Calo un velo pietoso coinvolgendo pure la Meloni la quale, definendo devianza l’obesità, è stata capace di fare incazzare pure Adinolfi e Giuliano Ferrara.  Giorgina delle mie brame, pensa un po’ di più quando posti sui social e magari se ti astenessi dallo scrivere sarebbe meglio per tutti. Non ti è bastato, Giorgina, genufletterti all’America, all’Europa ed alla Nato, schifando il fascismo per accontentare le capre ignoranti ed i cavoli soloni? Come se non fosse stato sufficiente lo inchinarti a 90° davanti alle richieste dei partner’s di questo centrodestra democratico (e cristiano), togliendo dalle candidature personaggi di valore –ed amati dalla gente- come l’Ing. Raffaele Latrofa, a Pisa, oppure un Nello Musumeci dalla Regione Sicilia dove avrebbe rivinto a mani basse. Potrei continuare con altri mille nomi di militanti veri ed impegnati ma mi soffermo meno conosciuti, nel citare un Alessandro Mingardi di Brescia ed un Massimiliano Catini di Passoscuro  ai quali hai preferito, cara Giorgia, un Tremonti lontano anni luce dalla Fiamma che intenderesti rappresentare sul tuo logo. In Italia manca una destra sociale, diciamo la verità!

Se andrò a votare, e sottolineo la congiunzione condizionale, lo farò non solo turandomi il naso, per citare il grande Indro Montanelli, ma pure calandomi i calzoni mostrando il lato b.

Per quanto riguarda la police del mondo, ovvero l’America, sempre pensato che la mancata elezione di Trump sia la panacea per i nuovi conflitti e che Biden sia una sciagura pareva chiaro fin dalla sua prima intervista quando bollò Putin come un criminale.

L’America guerrafondaia sta facendo il suo, essa si trova in una situazione economica disperata e ben sappiamo come, le guerre, portino morti a noi e dollari a loro. Per quanto riguarda il Belpaese siamo in una posizione di genuflessione davanti agli eredi di Lincoln, per chi l’avesse dimenticato perdemmo la guerra ma non solo quella: pure la dignità.

La dignità perduta nel mancato rispetto del patto di Yalta permettendo ai seguaci della bandiera a Stelle e strisce di mantenere le loro basi militari in Italia seppure sotto secondo (loro) nome: Nato.

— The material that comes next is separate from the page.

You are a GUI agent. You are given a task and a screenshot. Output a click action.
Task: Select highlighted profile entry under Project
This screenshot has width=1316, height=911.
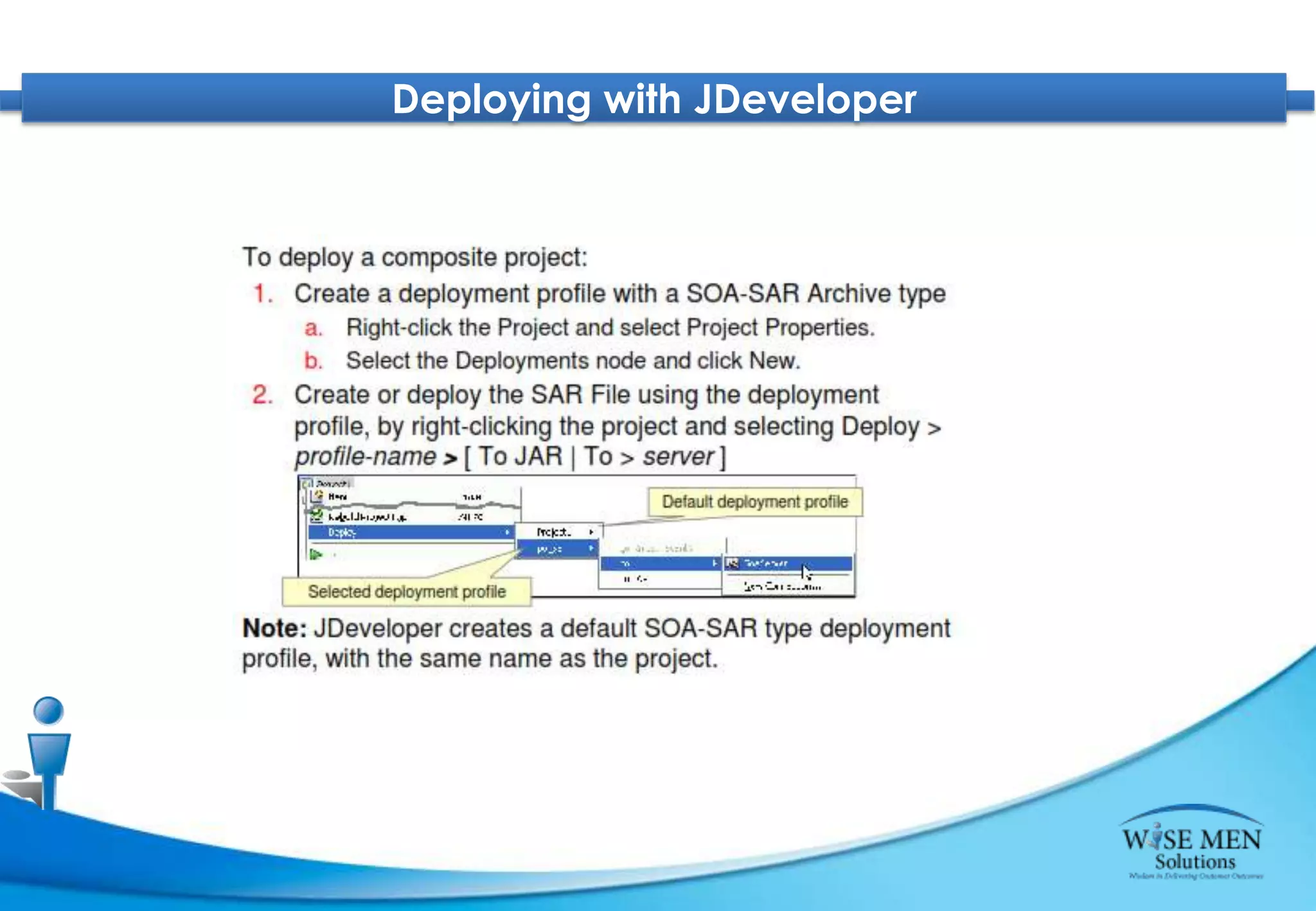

Perdemmo la dignità barattando i morti del Cermis con la Baraldini e con la restituzione da “innocente” di Amanda Knox per la quale, il giorno prima della sentenza, il NY Times non mancò di uscire a caratteri cubitali invocando i Marines per liberarla.

Che altro aggiungere? In Italia manca un Craxi, certo, perché no? Manca uno statista capace di saper imporre i diritti degli italiani, di saper difendere gli interessi degli italiani, un leader capace di onorare la nostra Patria e la nostra storia.

Manca un Uomo della Provvidenza, diciamola tutta, ma pare si sia stancata pure la Provvidenza. L’ultimo inviato l’abbiamo tradito. Anche lui.

Settembre, andiamo, è l’ora di tornare a votare. Si, ma per chi?